» **GIVEN EXERCISE**
Copy the listing below verbatim, starting at its first line and ending at the line that contains "Click the greyed-out", with both of those lines included.
>> start
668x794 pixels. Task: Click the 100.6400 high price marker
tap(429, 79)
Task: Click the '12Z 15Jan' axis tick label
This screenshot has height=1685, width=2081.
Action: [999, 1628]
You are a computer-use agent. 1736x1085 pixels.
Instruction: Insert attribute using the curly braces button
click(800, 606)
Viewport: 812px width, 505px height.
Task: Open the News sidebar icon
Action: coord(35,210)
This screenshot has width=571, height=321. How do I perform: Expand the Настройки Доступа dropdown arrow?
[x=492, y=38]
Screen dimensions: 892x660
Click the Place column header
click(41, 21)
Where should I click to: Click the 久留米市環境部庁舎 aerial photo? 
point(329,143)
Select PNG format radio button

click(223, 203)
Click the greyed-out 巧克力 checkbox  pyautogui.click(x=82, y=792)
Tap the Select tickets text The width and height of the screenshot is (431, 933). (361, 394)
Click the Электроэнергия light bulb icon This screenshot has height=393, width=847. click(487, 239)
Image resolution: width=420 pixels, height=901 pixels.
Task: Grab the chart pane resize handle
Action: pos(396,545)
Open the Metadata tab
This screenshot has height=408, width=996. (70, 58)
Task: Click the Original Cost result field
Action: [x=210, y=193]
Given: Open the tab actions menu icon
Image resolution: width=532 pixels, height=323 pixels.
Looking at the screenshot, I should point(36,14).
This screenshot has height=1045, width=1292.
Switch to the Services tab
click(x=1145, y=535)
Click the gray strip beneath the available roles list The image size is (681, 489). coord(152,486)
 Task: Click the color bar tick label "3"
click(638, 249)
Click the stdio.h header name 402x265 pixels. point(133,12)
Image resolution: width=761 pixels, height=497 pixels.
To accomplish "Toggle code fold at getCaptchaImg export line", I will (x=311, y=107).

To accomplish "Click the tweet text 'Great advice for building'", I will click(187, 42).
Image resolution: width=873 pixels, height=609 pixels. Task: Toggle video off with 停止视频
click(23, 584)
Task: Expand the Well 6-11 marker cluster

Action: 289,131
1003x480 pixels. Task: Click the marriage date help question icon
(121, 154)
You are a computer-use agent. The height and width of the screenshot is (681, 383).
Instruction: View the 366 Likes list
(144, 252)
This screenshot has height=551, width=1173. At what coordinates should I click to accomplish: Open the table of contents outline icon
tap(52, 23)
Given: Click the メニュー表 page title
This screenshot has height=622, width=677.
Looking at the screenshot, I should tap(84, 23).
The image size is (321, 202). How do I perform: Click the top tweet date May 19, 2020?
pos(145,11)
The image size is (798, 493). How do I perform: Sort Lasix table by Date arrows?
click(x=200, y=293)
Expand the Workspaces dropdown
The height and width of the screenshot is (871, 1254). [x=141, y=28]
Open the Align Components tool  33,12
>> end
» **FINISHED EXERCISE**
668x794 pixels. Task: Click the 100.6400 high price marker
tap(429, 79)
Task: Click the '12Z 15Jan' axis tick label
This screenshot has height=1685, width=2081.
Action: [999, 1628]
You are a computer-use agent. 1736x1085 pixels.
Instruction: Insert attribute using the curly braces button
click(800, 606)
Viewport: 812px width, 505px height.
Task: Open the News sidebar icon
Action: coord(35,210)
This screenshot has width=571, height=321. How do I perform: Expand the Настройки Доступа dropdown arrow?
[x=492, y=38]
Screen dimensions: 892x660
Click the Place column header
click(41, 21)
Where should I click to: Click the 久留米市環境部庁舎 aerial photo? 
point(329,143)
Select PNG format radio button

click(223, 203)
Click the greyed-out 巧克力 checkbox  pyautogui.click(x=82, y=792)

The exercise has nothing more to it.